Ecco, appunto, il problema. Che cos’è la letteratura? Saffo e Catullo potrebbero anche essere più sconci della Mazzucco, ma siccome qui stiamo facendo letteratura e non catechismo, la questione fondamentale è se sono artisti o no, cioè quale esperienza permettono di fare. Tutti (forse) sanno fin dalle elementari che il Minotauro nacque dall’unione di una donna con un toro: ma nessun insegnante, quando racconta quel mito, lo fa per educare i suoi alunni al rispetto per le diversità e per lottare contro la torofobia.

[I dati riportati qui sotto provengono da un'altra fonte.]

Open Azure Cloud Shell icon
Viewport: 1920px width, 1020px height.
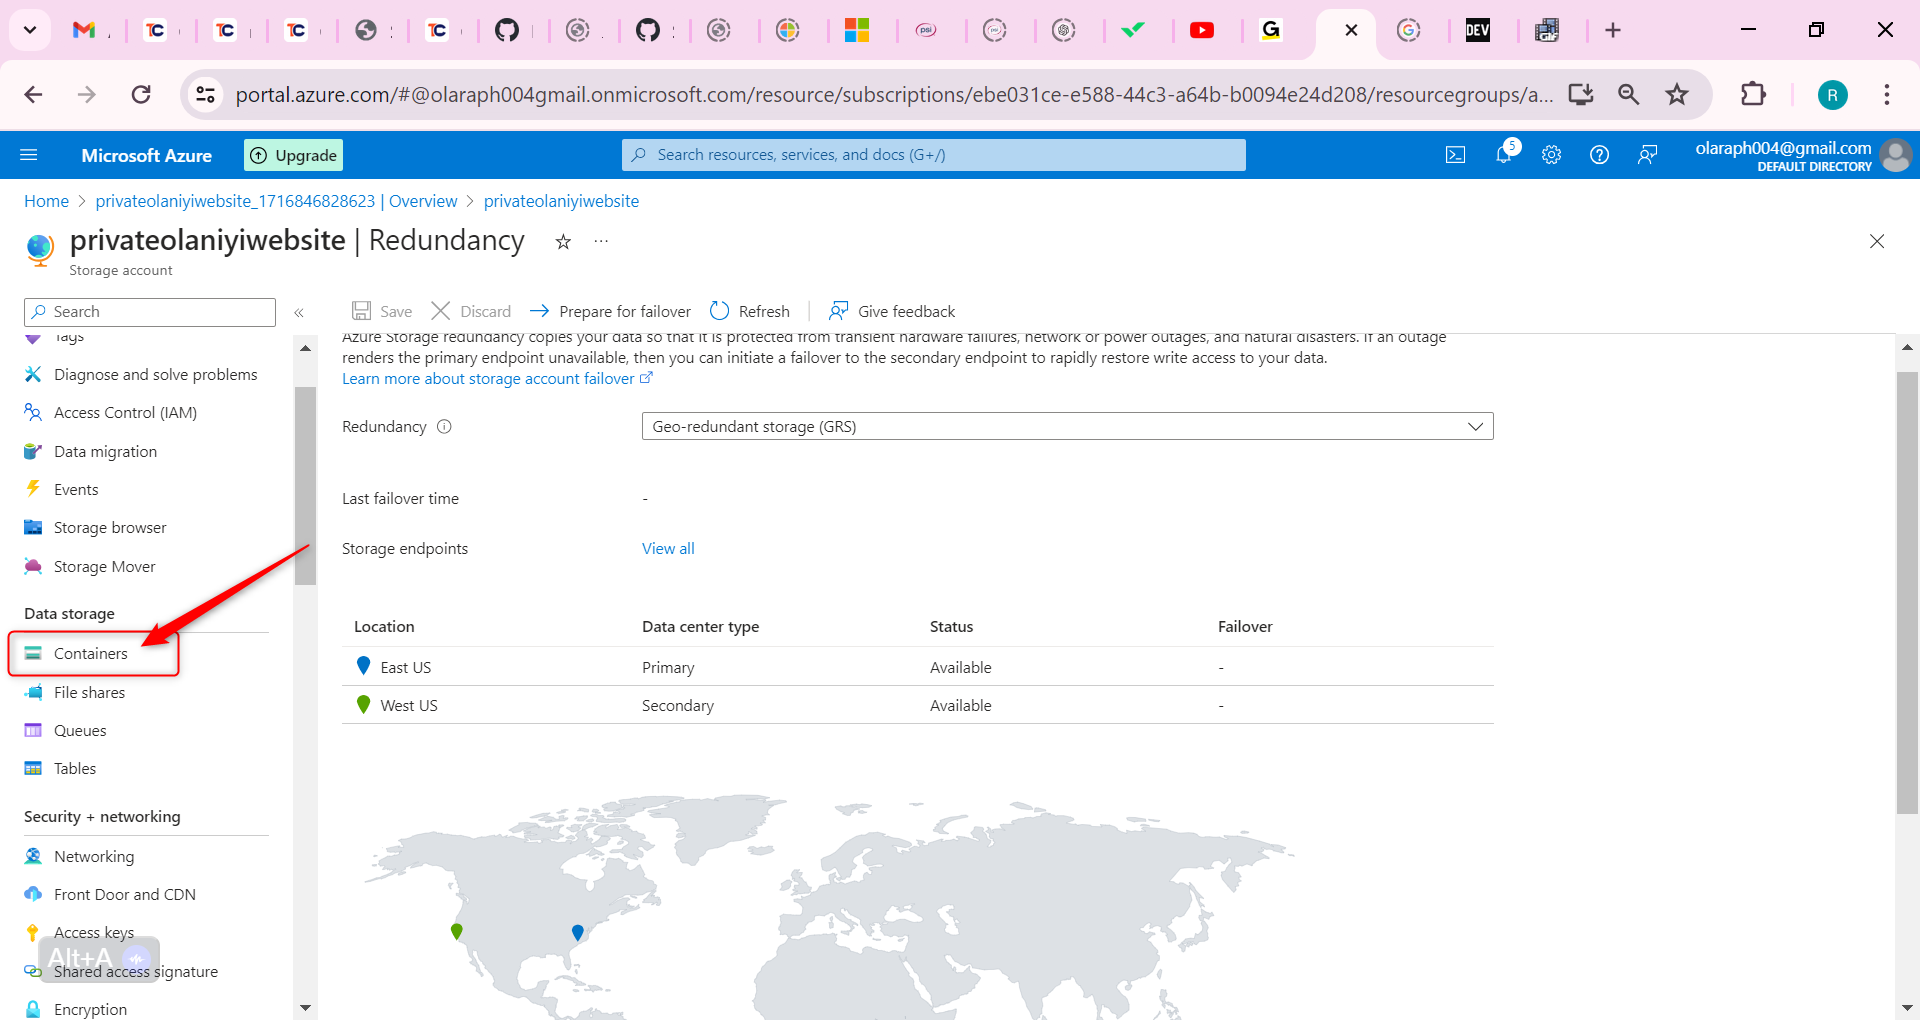[x=1455, y=155]
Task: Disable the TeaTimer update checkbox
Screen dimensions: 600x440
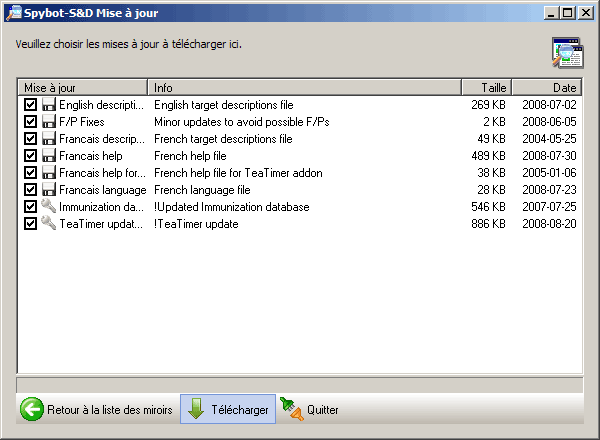Action: pyautogui.click(x=30, y=224)
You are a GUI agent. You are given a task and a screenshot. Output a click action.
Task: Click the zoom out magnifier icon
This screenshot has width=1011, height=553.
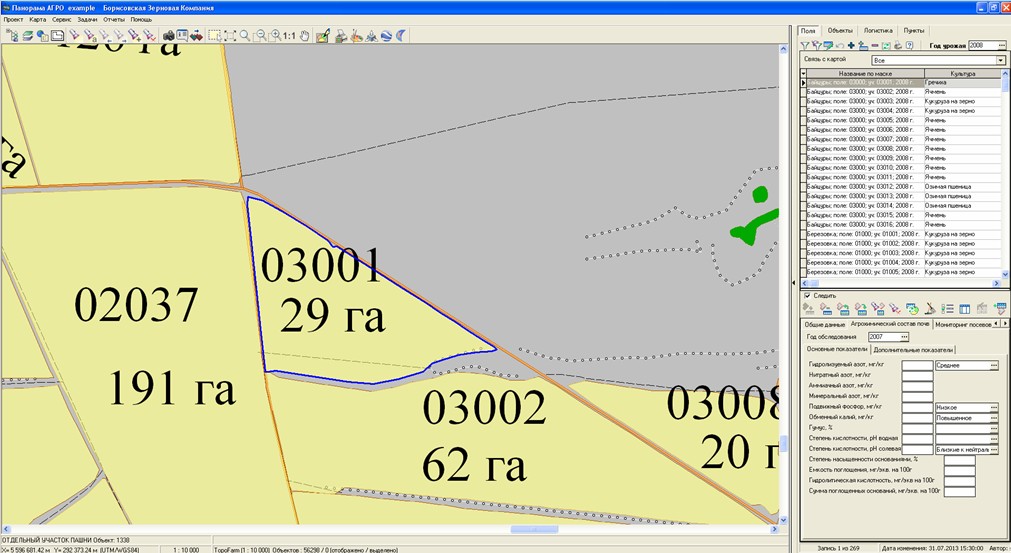(260, 36)
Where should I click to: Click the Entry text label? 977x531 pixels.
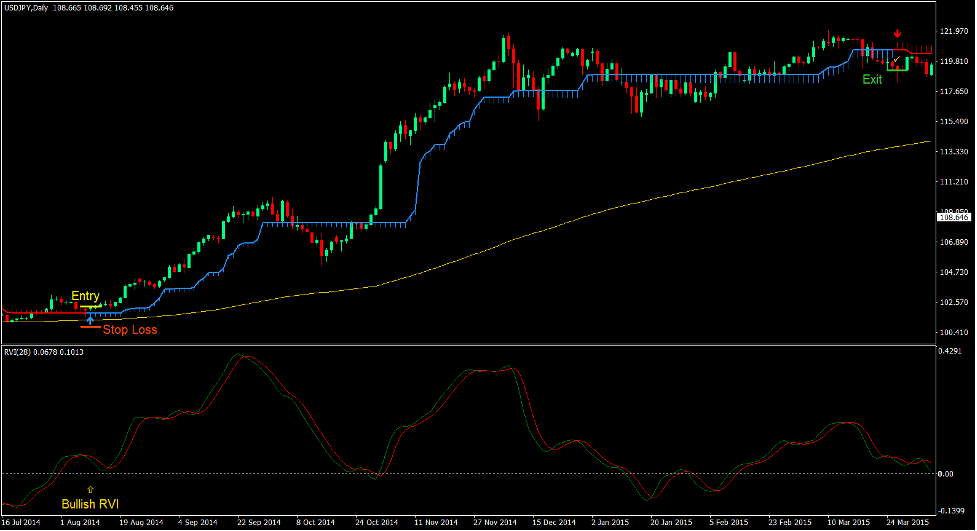point(85,296)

Non facciamo finta di non sapere che evidentemente quando leggiamo i carmi di Catullo non c’entrano niente le omelie sui rapporti extraconiugali di Lesbia, ma scopriamo di più che cosa siamo; così come quando Saffo non prende sonno per tutta la notte, senza la sua amata, fino a vedere le Pleiadi che tramontano, non scrive un inno ai gender ma ci fa stringere il cuore.

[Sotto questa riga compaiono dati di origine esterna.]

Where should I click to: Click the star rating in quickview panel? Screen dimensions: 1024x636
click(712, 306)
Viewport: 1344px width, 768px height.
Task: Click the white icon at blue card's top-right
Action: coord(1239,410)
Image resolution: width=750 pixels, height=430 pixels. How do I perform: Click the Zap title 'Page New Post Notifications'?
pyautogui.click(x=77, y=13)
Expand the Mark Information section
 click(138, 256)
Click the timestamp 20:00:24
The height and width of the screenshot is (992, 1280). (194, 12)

Insomma, Catullo e Saffo resistono da più di due millenni non perché froci, ma perché poeti: quel libro della Mazzucco invece? Non vorrei che quella sia la scena più interessante di un libro zeppo di omaggi a temi alla moda quali l’amore omosessuale, l’utero in affitto, il bullismo omofobo: già in tanti film non può mancare la scena di sesso e al concerto del primo maggio non può mancare il discorsetto demagogico, forse per condire film e canzoni altrimenti insipide. 

Sarei anacronistico se avessi paura di una scena spinta: mi fa paura piuttosto questo esercito di catechisti travestito da insegnanti, questi ghigliottinatori di omofobi coi parrucconi di Robespierre e la Mazzucco sotto braccio, che ti ficcano gli uccelli nella bocca e i valori giusti nella testa. 

Questi che trasformano la scuola, come ha detto un mese fa il cardinal Bagnasco, in un «campo di rieducazione», e lo fanno per nascondere la loro incapacità di fare esperienza della letteratura: per loro il Canzoniere e l’Eneide sono lontani dall’attualità ed è meglio affrontare le tematiche degli adolescenti con libri non si sa se immensi o mediocri ma che vengano dai giri giusti; per loro la letteratura insegna ma non è; loro i libri non li leggono, loro devono farsene qualcosa. E giù gli incontri sulla legalità, sul femminicidio, sull’orientamento sessuale, sull’integrazione. 

Ma non si può leggere la Mazzucco per convertire gli omofobi, come non si può leggere Dante per convertire gli atei. Che poi leggendo Dante qualcuno si converta pure, è una conseguenza dell’esperienza artistica della Commedia; altrimenti si faceva prima ad andare a messa. Quando il governatore del Lazio Zingaretti afferma che quello è «un libro contro l’omofobia», mi dà un buon motivo per non leggerlo: perché magari, se ci tolgo la lotta all’omofobia, non si tiene più in piedi, e si svela che trattasi non di arte bensì di liturgia. Allo stesso modo sarebbe ultrariduttivo leggere l’Inferno perché è un libro contro i traditori o i mangiatori di figli o i naufraghi nell’oceano. 

No, cari insegnanti: «la costrizione ideologica esercitata sull’atto della poesia trasforma senz’altro i leopardi e le aquile in agnelli e tacchini». Lo dice Pavese, specificando che il poeta ha il «compito specifico di conquistatore di terra incognita». Se lo chiedono, gli insegnanti, a che altezza si vola con un’aquila come Dante e in che pollaio si finisce con i nuovi catechismi? In quale «terra incognita» si entra perfino quando all’inferno i diavoli scorreggiano o d’Annunzio perverseggia e in quali paludi di indottrinamento e di chiacchiericcio ci si infanga con altri libri?